Elementary string-formatting

O

Odysseus

Hello, group: I've just begun some introductory tutorials in Python.
Taking off from the "word play" exercise at

<http://www.greenteapress.com/thinkpython/html/book010.html#toc96>

I've written a mini-program to tabulate the number of characters in each
word in a file.
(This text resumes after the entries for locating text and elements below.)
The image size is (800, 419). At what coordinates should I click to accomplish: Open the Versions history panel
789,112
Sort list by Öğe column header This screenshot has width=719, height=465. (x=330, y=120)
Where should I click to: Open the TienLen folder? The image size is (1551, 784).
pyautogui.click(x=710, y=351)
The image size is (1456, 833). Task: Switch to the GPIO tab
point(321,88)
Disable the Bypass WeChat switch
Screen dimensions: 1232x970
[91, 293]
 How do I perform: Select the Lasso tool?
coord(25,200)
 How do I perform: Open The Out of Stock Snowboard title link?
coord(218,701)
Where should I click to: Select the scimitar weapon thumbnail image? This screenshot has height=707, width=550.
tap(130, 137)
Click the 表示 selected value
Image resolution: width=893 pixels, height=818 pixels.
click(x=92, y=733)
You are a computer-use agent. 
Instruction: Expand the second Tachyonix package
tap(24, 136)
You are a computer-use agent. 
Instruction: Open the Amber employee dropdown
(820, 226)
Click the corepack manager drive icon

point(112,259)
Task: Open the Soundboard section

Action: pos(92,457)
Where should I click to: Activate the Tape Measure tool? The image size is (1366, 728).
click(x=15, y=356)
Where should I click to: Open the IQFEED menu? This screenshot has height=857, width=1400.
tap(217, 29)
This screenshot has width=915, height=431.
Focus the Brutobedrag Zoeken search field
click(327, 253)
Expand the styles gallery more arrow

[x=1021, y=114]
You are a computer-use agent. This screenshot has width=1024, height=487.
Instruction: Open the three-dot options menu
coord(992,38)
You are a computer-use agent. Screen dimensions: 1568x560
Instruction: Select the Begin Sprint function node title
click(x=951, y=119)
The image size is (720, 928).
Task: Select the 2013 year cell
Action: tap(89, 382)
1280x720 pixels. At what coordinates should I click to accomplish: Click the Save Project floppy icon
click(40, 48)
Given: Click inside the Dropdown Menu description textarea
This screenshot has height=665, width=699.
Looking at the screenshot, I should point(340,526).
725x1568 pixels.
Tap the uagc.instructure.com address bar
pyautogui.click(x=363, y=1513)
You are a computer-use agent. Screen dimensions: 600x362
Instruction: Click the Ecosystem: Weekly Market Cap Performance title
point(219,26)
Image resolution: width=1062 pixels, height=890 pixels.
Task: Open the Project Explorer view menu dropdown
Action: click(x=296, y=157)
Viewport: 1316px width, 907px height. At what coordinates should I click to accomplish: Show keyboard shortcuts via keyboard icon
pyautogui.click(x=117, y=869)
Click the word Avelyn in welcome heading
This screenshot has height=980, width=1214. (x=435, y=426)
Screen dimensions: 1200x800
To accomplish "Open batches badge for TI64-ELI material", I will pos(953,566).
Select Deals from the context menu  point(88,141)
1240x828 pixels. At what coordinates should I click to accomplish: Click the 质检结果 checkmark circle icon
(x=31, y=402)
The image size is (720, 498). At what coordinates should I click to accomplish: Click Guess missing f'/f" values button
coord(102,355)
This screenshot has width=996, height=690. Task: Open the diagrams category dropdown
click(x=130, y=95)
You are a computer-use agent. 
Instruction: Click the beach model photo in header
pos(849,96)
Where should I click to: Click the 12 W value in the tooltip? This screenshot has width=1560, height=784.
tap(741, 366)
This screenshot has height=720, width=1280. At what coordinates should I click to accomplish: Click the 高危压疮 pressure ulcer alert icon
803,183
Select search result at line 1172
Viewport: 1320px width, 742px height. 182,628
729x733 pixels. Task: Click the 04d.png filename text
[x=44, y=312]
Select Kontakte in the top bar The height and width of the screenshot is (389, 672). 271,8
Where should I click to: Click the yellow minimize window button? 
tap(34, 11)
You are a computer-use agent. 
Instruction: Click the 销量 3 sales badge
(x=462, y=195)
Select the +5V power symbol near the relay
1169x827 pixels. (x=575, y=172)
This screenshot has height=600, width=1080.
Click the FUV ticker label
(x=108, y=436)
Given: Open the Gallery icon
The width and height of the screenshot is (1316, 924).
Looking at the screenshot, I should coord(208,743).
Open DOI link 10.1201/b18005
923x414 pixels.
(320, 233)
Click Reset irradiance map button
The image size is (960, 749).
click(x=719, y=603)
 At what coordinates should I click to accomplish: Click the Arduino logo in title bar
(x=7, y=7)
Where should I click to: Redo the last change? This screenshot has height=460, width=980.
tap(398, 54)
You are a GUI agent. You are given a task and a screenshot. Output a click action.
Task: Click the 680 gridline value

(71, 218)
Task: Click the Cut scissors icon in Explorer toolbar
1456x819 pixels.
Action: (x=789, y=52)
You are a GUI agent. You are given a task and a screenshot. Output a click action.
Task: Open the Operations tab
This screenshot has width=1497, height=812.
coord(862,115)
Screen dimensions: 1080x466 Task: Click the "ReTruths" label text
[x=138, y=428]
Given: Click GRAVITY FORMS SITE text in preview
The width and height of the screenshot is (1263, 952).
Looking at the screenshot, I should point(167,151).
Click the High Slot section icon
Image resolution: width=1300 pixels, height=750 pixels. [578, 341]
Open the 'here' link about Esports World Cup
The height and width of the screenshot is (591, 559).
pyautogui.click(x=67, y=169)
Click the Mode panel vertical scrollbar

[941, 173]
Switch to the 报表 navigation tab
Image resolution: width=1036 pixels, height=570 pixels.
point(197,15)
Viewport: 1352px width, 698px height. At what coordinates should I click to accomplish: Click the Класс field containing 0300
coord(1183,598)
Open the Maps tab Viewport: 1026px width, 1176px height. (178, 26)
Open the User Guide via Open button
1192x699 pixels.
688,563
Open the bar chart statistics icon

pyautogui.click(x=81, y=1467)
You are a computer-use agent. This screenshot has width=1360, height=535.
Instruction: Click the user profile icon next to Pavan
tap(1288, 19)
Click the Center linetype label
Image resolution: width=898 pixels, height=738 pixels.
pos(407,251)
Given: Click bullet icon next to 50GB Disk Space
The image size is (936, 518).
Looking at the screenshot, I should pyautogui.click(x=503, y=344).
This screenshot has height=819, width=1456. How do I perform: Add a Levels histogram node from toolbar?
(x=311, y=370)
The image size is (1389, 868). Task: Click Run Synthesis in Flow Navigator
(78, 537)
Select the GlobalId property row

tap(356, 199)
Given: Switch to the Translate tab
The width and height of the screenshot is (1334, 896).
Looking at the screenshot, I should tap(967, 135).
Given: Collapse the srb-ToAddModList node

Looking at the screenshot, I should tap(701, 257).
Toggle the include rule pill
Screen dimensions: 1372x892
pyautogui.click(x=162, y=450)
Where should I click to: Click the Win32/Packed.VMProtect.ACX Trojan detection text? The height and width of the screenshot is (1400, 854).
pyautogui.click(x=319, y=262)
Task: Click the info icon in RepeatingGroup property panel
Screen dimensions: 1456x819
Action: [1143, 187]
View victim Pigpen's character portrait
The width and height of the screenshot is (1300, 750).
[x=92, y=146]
Once the data have been collected in a list, the output
is produced by a while loop that steps through it by incrementing an
index "i", saying

print '%2u %6u %4.2f' % \
(i, wordcounts, 100.0 * wordcounts / wordcounts[0])

My problem is with the last entry in each line, which isn't getting
padded:

1 0 0.00
2 85 0.07
3 908 0.80
4 3686 3.24
5 8258 7.26
6 14374 12.63
7 21727 19.09
8 26447 23.24
9 16658 14.64
10 9199 8.08
11 5296 4.65
12 3166 2.78
13 1960 1.72
14 1023 0.90
15 557 0.49
16 261 0.23
17 132 0.12
18 48 0.04
19 16 0.01
20 5 0.00
21 3 0.00

I've tried varying the number before the decimal in the formatting
string; "F", "g", and "G" conversions instead of "f"; and a couple of
other permutations (including replacing the arithmetical expression in
the tuple with a variable, defined on the previous line), but I can't
seem to get the decimal points to line up. I'm sure I'm missing
something obvious, but I'd appreciate a tip -- thanks in advance!

FWIW I'm running

Python 2.3.5 (#1, Oct 5 2005, 11:07:27)
[GCC 3.3 20030304 (Apple Computer, Inc. build 1809)] on darwin

from the Terminal on Mac OS X v10.4.11.

P.S. Is there a preferable technique for forcing floating-point division
of two integers to that used above, multiplying by "100.0" first? What
about if I just wanted a ratio: is "float(n / m)" better than "1.0 * n /
m"?
 
G

Gary Herron

Odysseus said:
Hello, group: I've just begun some introductory tutorials in Python.
Taking off from the "word play" exercise at

<http://www.greenteapress.com/thinkpython/html/book010.html#toc96>

I've written a mini-program to tabulate the number of characters in each
word in a file. Once the data have been collected in a list, the output
is produced by a while loop that steps through it by incrementing an
index "i", saying

print '%2u %6u %4.2f' % \
(i, wordcounts, 100.0 * wordcounts / wordcounts[0])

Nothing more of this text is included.